North Slope oil operators are ramping up activities following the Legislature’s approval of changes to state oil production tax on April 14.
ConocoPhillips said it will put an additional drill rig to work in the Kuparuk River field, which the company operates, said Trond-Erik Johansen, president of ConocoPhillips Alaska Inc.
ConocoPhillips will also work with its partners in the Kuparuk field, with BP being the most important, to develop a new drill site on the southwest flank of the field. An exploration well, “Sharktooth,” was drilled in the area last year.
Johansen also said ConocoPhillips would begin permitting and engineering on its Moose’s Tooth Unit in the National Petroleum Reserve.
Moose’s Tooth is in the northeast part of the NPR-A and west of the Alpine field on the Colville River Delta, which ConocoPhillips also operates.
The company has made a number of medium-sized oil and gas discoveries at Moose’s Tooth in recent years with its partner, Anadarko Petroleum Corp.
Passage of the change in the state’s petroleum tax by legislators April 14 was important in encouraging ConocoPhillips to proceed with the projects, Johansen said.
“We have always believed that Alaska’s North Slope is a resource-rich area. But developing oil from the legacy (producing) fields and new satellite fields has become increasingly challenging, costly and technology-intensive,” he wrote in a statement.
“The new oil tax law makes the North Slope a more attractive business environment and should lead to more investment in oil-producing projects than we have seen in recent years,” Johansen said.

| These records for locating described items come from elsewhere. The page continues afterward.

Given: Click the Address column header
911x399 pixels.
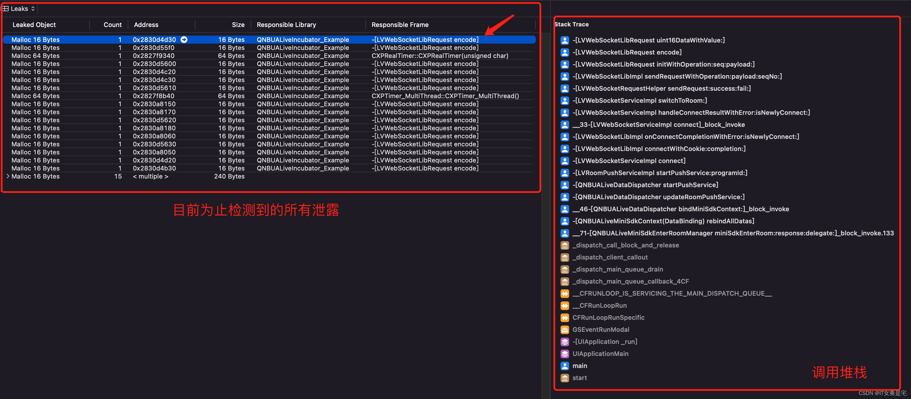Looking at the screenshot, I should pyautogui.click(x=146, y=25).
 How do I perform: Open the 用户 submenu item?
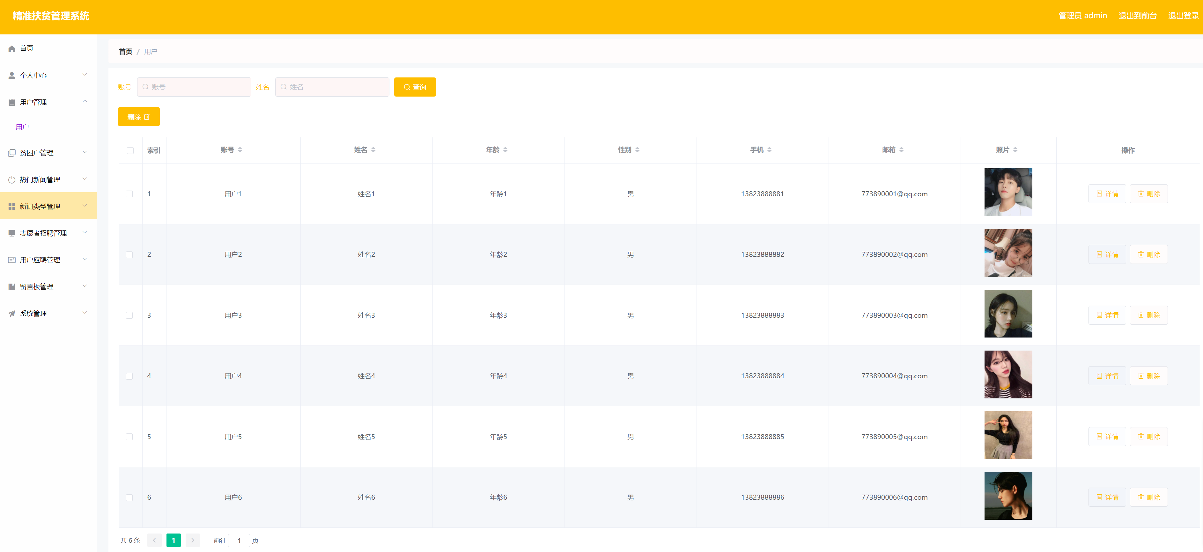pos(22,127)
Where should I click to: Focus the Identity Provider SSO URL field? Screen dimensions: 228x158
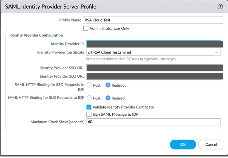153,68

BP did not identify specific projects the company would pursue, but was upbeat about the tax change.
“As a package, this is an important step forward and will help us compete for more investment,” said Janet Weiss, BP Alaska region president. “This puts Alaska back in the game.
“We will change our long-term plans accordingly, seeking appropriate sanctions for additional activity.”
ExxonMobil was also positive on the change.
“We believe Senate Bill 21 provides significant progress towards making Alaska’s investment environment more globally competitive and could lead to additional investment and production,” company spokesman Patrick McGinn said.
“ExxonMobil is committed to Alaska and will continue to actively pursue attractive investment opportunities,” he said.
Meanwhile, independent companies active on the slope say they are now satisfied with the tax changes, after expressing concerns when the legislation was first introduced.
“We’re in a better place now than we were with ACES,” the current law, or even early versions of SB 21, said Bart Armfeld, chief operating officer for Brooks Range Petroleum. Initially, “the loss of capital investment tax credits (in early versions of SB 21) were an issue for us,” but alterative forms of tax credits developed by the House in the final weeks of the session make a big difference, Armfeld said.
Brooks Range is developing its small “Mustang” field west of the Kuparuk River field, which is expected to be in production late next year. The road and pad for Mustang were built this winter and facilities will be under construction in 2014. Mustang will produce about 15,000 barrels per day at peak, Armfeld said.
Pioneer Natural Resources, a major independent company that operates the small Oooguruk field, said it is also satisfied with the final form of SB 21 after concerns with early versions, said Casey Sullivan, a spokesman for Pioneer.
The company is developing what could be a major new project near the Oooguruk field that it has named Nuna. The company’s board will consider the project for final approval next fall.
Early versions of SB 21 eliminated a 20 percent capital investment tax credit that is in ACES, as well as the progressivity formula that drives up tax rates at higher oil prices.
The investment tax credit was very important to small companies like Brooks Range and even mid-sized independents like Pioneer because it provided a way for the companies to overcome very high costs of developing new North Slope projects.
The final version of SB 21 contains a combination of features to offset the loss of the tax credits, including a Loss Carry Forward credit that allows companies to get tax credits for losses incurred before production starts, and a Gross Revenue Exclusion feature for new fields that allows a portion of the production to be free of state tax.
Alaska’s tax on oil production is now among the highest among major oil-producing regions, Alaska Gov. Sean Parnell has said, and a reduction of the tax is needed to spur new industry investment.
Production has been declining on the North Slope by about 6 percent a year mainly due to flat to declining investment in new oil projects, Parnell has said.